I caught the tail-end of this story on today’s “Morning Edition,” “Online courses catch on in U.S. colleges.” I liked a lot of what I heard; they were focusing on an online English program at the University of Illinois-Springfield; I don’t know what software they use or anything like that (maybe I will when I read/listen to the whole story), but there is apparently a synchronous component to these classes, too.
I’ll probably link to it/assign it in English 516 this coming term, but I guess I have two slight reservations with the piece. First off, the title: haven’t online courses “caught on” at colleges/universities for a while now? Is this really something new? And second, this paragraph:
For professors, the growth of e-learning has meant a big shift in the way they deal with students.

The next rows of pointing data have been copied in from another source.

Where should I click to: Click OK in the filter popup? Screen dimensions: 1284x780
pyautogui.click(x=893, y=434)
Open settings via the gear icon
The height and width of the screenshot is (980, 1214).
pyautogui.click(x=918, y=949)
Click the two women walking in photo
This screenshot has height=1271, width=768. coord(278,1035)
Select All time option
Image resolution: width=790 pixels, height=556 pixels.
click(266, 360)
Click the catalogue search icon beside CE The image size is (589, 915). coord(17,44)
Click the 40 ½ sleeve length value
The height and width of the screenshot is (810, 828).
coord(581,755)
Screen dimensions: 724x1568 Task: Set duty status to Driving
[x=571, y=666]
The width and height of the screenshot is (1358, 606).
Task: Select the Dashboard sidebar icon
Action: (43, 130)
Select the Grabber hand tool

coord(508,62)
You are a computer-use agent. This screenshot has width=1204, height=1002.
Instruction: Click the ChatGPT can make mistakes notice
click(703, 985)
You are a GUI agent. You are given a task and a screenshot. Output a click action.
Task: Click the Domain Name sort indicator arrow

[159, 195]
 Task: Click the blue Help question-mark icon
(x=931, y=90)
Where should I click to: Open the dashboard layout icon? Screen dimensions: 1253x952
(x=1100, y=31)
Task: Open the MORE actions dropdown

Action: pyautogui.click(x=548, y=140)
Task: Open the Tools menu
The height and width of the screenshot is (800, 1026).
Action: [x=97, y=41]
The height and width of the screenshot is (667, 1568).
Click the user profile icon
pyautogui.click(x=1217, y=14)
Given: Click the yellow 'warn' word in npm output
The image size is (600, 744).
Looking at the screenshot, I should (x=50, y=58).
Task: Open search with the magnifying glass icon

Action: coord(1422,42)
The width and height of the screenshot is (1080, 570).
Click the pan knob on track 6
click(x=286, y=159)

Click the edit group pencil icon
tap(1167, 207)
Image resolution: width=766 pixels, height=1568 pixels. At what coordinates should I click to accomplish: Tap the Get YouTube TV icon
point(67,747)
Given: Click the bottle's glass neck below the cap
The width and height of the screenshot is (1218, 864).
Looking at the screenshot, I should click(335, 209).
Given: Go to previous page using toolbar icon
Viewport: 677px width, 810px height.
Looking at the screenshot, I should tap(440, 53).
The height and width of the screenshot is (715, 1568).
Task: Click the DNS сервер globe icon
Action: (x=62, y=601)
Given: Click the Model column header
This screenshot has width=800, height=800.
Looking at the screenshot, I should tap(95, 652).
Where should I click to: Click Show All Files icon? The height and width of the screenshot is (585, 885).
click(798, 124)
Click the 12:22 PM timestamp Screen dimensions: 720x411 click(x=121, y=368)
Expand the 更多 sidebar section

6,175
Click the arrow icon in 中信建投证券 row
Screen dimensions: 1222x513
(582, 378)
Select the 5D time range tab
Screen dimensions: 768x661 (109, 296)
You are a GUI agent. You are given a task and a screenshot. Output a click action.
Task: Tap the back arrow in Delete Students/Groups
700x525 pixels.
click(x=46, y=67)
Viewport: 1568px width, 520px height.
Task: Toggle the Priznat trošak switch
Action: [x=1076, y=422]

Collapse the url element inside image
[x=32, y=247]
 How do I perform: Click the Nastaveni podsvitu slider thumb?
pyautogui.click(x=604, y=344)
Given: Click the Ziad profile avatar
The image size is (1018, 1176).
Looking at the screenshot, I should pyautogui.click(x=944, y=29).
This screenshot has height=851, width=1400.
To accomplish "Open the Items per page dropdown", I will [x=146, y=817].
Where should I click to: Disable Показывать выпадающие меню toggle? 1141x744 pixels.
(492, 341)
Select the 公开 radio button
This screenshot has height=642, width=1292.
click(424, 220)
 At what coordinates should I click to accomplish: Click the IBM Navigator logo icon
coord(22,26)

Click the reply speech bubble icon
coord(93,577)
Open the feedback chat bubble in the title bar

Take professor Sara Cordell of the University of Illinois-Springfield: Her day doesn’t end at 6 p.m., as it does for some college professors.
I suspect that few college professors’ days end at 6 p.m. It’s not that college professors work long and hard hours; that’s true, but I don’t want to exaggerate that. But I think it is universally true that college professors work strange hours. In my department, just about every faculty member teaches at least one night class. So one day, you’re at home all day, half-working on school stuff (scholarship, grading, answering email, doing stuff online, etc., etc.) and half-working on home life stuff, and another day, you’re in the office for 12 hours. One day, you’re in at 9 am and out by 2 pm, and another day you’re in at 2 pm and not out until 10 pm.
A minor complaint (about the story– I prefer the weird hours, personally), but there you have it.